5. After you deduct all your expenses listed from Income you have ‘discretionary funds.’ Try not to put discretionary funds into the other fields above this or it could throw off the calculations and delay the process as it will lead to challenges.
6. If your balance is too low do a work out to bring it up or down. This will be the ‘proposed workout’ you will give to the lender, the desired result. If the balance is too high you don’t qualify for a loan modification, however double check your figures first and remember be honest with this, it won’t pay to try to slip one over here and will disqualify you if discovered and will likely be discovered, so just forget about trying. The ‘sweet’ range for getting a proposed modification to be approved after all frivolous expenses are deleted or if apparently frivolous but not, are explained, is between $200 and $500 left over each month to take care of emergencies. This of course is relative but certainly this is a good range.
7. Take a look at your Total Back End Debt to Income ratio. Here you must include all Debt, Credit Cards, Auto if over 10 payments, personal loans, second mortgages or Equity Line of Credits and any other debt including your first mortgage principal, interest, taxes and insurance.

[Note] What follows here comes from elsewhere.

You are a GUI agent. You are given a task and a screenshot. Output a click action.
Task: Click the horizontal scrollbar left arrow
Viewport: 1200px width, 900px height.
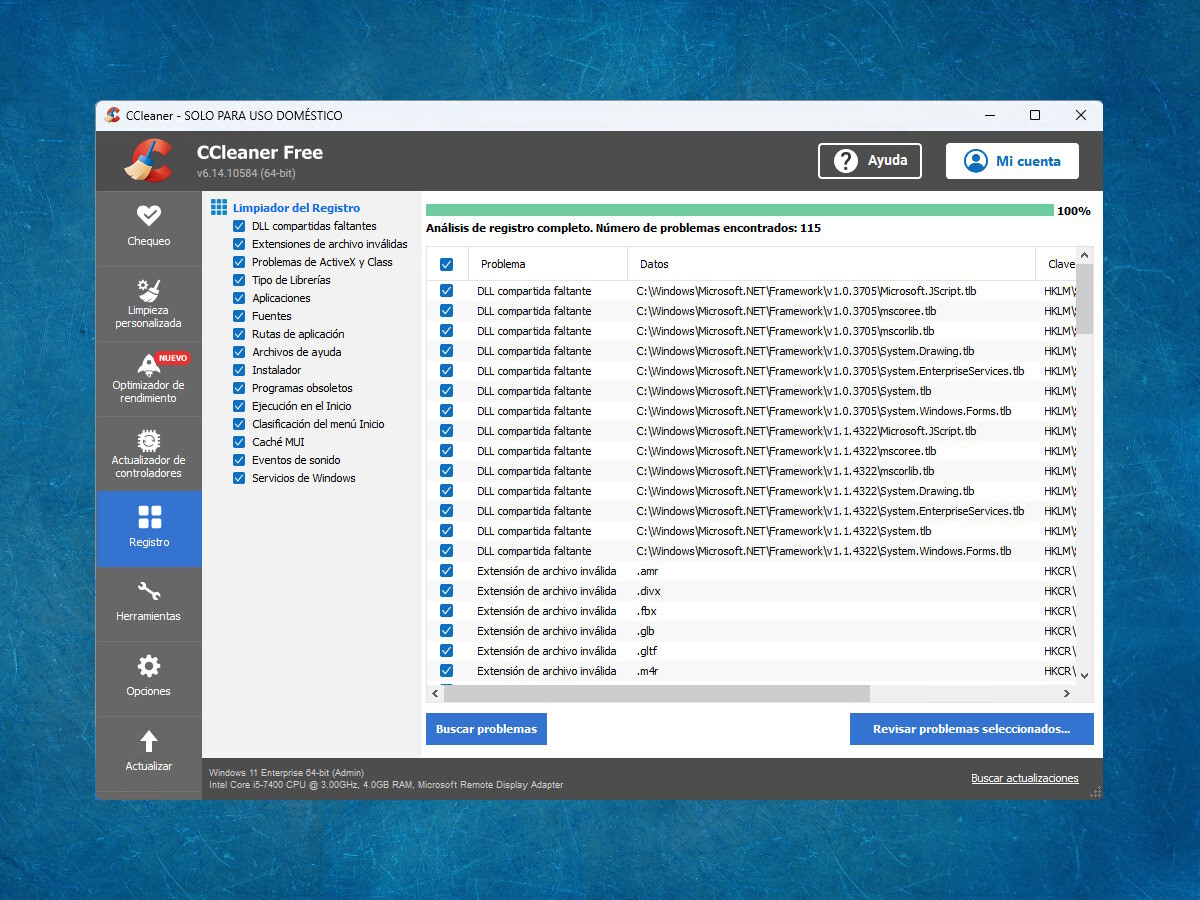(x=435, y=693)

8. Write a Hardship Letter. Don’t forget to include your Hardship, i.e. why can’t you pay this? What happened? If nothing happened and you just want a better rate, how difficult is it for you to come up with your monthly payments and is yours a fixed or adjustable mortgage or reverse mortgage. Be complete. Please don’t skimp on this, it’s very important.
9. Look on your lenders website where they should have detailed what they specifically need from you for Loan Modification Package. If you can’t find this you can go to our Blog site. We put most of the Lender Workout Package needs on it.
10. Call or write your lender requesting help with your loan and include all the needed documents. Ask for ‘Home Retention Department’. Even if it’s named differently, saying Home Retention will communicate your intention is to Retain your Home, not sell it or foreclose. If you’re calling, document the entire conversation and note the employee number and name of who you talked to and what was said, date and time and number you called and put on these notes the next step, so you don’t forget.
11. Prepare for this call by reviewing this Podcast and written form on the blog site. Don’t skimp here, you may lose the day just because you got all turned around and gave out incorrect or incomplete data.
12. If you ‘blow it’ don’t fear, just call back and correct the data. Sometimes talking to a new person can calm your nerves and give you more confidence.
13. Call back once a week until the modification is approved. Provide any further documents requested. Don’t hesitate to resend the package if it appears to be lost, but if you have to do this also send it certified mail return receipt, so that next time you can state to the Counselor who signed for it and the date and time, so that this can be hunted up on their end; then make sure they do.
14. Be sure that if in default you are saving up minimally 31% of your monthly income to put towards the workout once approved. There may be some room for leeway here, but minimally one month at 31% will be needed to set the new loan modification into action.